-- Task item --
Below are entries; print them exactly from the first line through the one containing "Prečo nakupovať u nás (592, 1375)".

▶

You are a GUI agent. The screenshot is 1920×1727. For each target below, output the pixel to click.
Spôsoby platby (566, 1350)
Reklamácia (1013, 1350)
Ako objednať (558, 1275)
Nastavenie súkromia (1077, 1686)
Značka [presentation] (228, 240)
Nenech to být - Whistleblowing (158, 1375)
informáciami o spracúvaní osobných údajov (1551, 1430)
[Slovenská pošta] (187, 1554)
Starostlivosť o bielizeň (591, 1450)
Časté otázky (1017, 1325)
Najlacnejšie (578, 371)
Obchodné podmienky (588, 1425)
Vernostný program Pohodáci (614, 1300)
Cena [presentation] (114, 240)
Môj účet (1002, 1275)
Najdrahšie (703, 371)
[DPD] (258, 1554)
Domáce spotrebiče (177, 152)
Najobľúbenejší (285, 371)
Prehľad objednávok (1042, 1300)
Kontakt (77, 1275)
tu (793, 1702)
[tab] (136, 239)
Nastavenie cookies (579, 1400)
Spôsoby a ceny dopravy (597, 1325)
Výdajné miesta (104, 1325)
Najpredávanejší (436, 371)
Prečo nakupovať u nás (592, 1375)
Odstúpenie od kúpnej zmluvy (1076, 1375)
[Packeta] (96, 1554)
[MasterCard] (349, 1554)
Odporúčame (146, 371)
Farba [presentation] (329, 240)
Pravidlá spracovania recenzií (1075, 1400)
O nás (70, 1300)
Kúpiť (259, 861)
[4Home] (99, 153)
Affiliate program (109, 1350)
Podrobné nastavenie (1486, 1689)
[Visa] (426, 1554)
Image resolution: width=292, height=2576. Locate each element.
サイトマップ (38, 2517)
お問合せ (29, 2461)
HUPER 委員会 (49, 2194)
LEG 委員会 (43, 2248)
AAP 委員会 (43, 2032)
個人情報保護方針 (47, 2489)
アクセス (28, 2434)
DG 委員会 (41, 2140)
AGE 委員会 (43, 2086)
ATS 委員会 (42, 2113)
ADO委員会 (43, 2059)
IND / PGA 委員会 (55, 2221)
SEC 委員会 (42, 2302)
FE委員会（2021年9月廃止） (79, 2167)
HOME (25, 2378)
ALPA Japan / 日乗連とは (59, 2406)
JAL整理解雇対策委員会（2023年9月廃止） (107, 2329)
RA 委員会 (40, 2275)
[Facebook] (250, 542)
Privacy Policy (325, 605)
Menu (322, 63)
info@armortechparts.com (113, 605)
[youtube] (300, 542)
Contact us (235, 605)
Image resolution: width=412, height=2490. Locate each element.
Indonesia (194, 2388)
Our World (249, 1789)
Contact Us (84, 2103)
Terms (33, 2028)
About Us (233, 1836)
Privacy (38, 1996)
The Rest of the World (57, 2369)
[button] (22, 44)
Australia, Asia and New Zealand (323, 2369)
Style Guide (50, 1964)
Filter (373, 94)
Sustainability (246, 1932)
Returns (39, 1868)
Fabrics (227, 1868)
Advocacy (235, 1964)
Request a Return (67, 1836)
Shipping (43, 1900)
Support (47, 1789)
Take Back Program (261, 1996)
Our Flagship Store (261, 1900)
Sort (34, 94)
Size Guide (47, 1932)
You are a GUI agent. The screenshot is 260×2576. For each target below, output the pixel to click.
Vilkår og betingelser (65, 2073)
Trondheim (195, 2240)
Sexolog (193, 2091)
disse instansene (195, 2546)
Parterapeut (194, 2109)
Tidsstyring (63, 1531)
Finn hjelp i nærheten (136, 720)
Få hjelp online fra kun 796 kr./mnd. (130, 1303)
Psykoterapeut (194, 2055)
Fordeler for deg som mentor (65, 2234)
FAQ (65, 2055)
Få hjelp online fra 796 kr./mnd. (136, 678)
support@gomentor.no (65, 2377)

◀

-- Solution to the problem --
You are a GUI agent. The screenshot is 1920×1727. For each target below, output the pixel to click.
Spôsoby platby (566, 1350)
Reklamácia (1013, 1350)
Ako objednať (558, 1275)
Nastavenie súkromia (1077, 1686)
Značka [presentation] (228, 240)
Nenech to být - Whistleblowing (158, 1375)
informáciami o spracúvaní osobných údajov (1551, 1430)
[Slovenská pošta] (187, 1554)
Starostlivosť o bielizeň (591, 1450)
Časté otázky (1017, 1325)
Najlacnejšie (578, 371)
Obchodné podmienky (588, 1425)
Vernostný program Pohodáci (614, 1300)
Cena [presentation] (114, 240)
Môj účet (1002, 1275)
Najdrahšie (703, 371)
[DPD] (258, 1554)
Domáce spotrebiče (177, 152)
Najobľúbenejší (285, 371)
Prehľad objednávok (1042, 1300)
Kontakt (77, 1275)
tu (793, 1702)
[tab] (136, 239)
Nastavenie cookies (579, 1400)
Spôsoby a ceny dopravy (597, 1325)
Výdajné miesta (104, 1325)
Najpredávanejší (436, 371)
Prečo nakupovať u nás (592, 1375)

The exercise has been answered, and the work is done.